▼
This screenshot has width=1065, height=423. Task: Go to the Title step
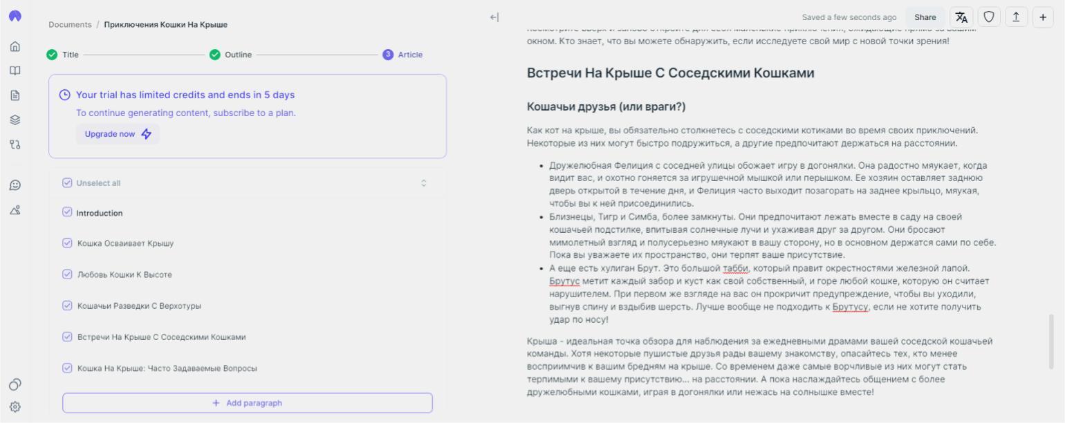(63, 55)
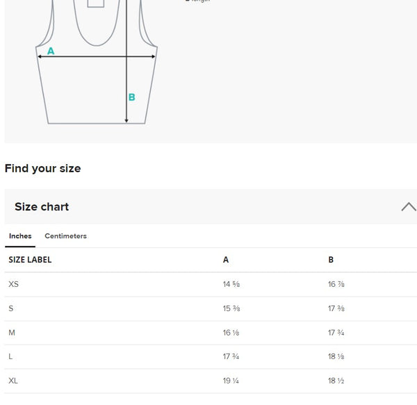This screenshot has height=405, width=417.
Task: Click the 19 ¼ A value for XL
Action: 231,381
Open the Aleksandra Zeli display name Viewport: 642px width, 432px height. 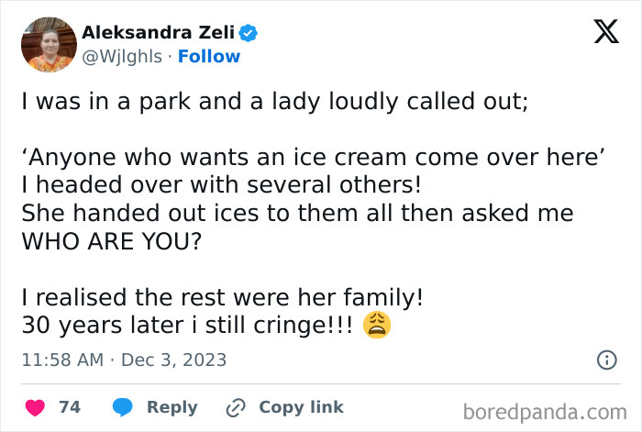158,33
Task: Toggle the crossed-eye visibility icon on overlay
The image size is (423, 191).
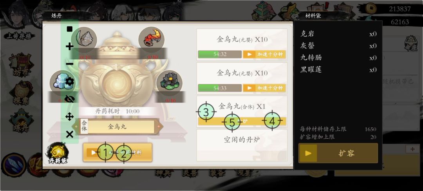Action: pyautogui.click(x=70, y=99)
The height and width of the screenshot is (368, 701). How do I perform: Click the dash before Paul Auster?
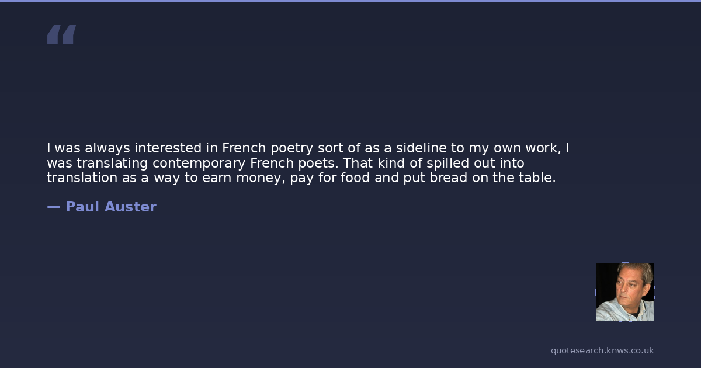pos(53,207)

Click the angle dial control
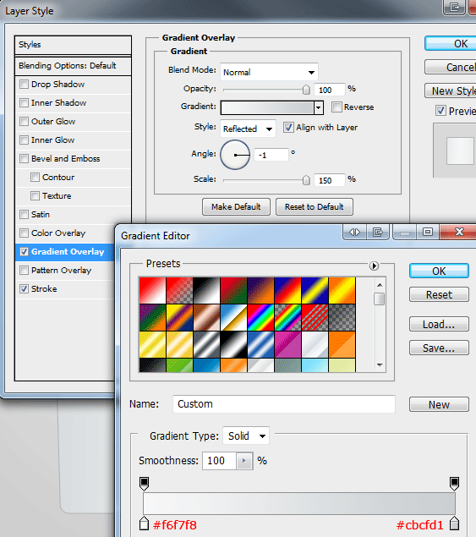(x=235, y=155)
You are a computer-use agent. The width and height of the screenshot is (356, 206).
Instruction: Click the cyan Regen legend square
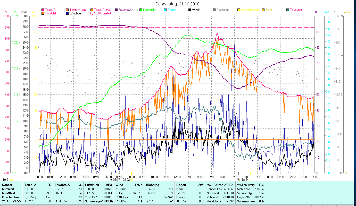point(165,10)
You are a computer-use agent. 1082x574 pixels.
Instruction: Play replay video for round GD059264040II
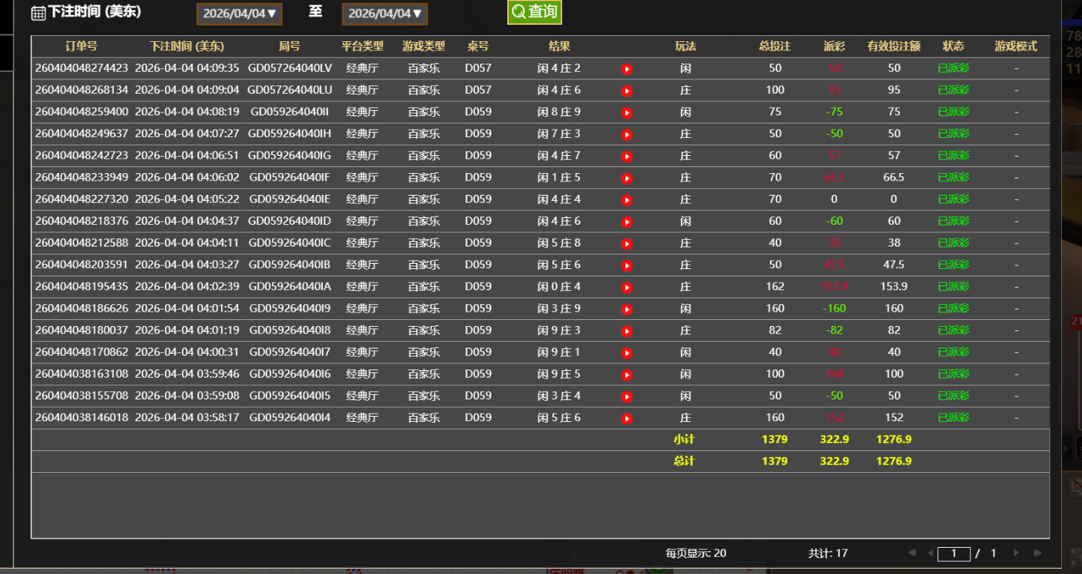click(627, 112)
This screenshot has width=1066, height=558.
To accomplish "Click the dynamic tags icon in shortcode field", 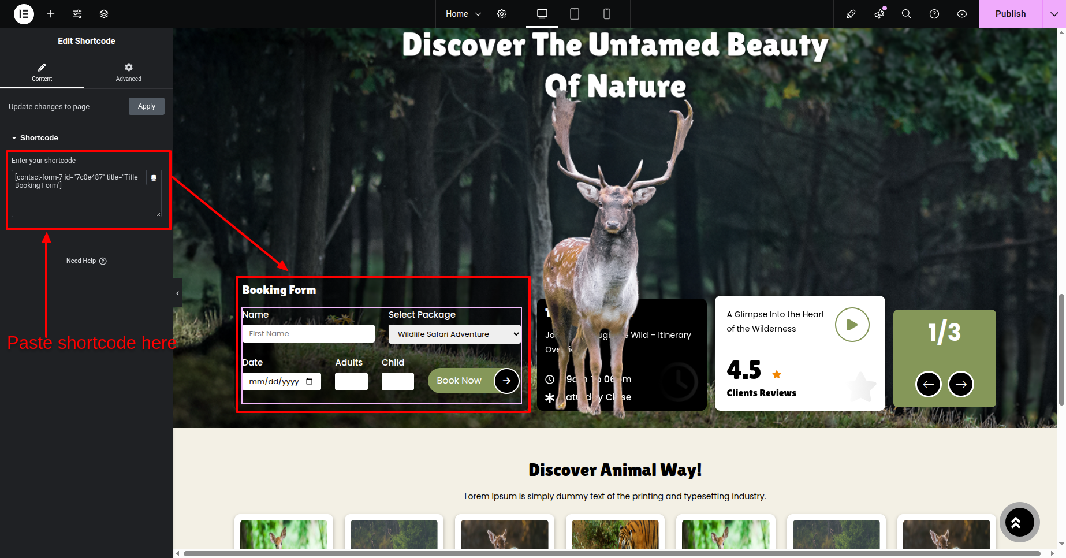I will [x=154, y=178].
▲
> **Problem**
Count up the lines in the records where the string "agent" appears. Your reply is that number alone.

> **Result**
2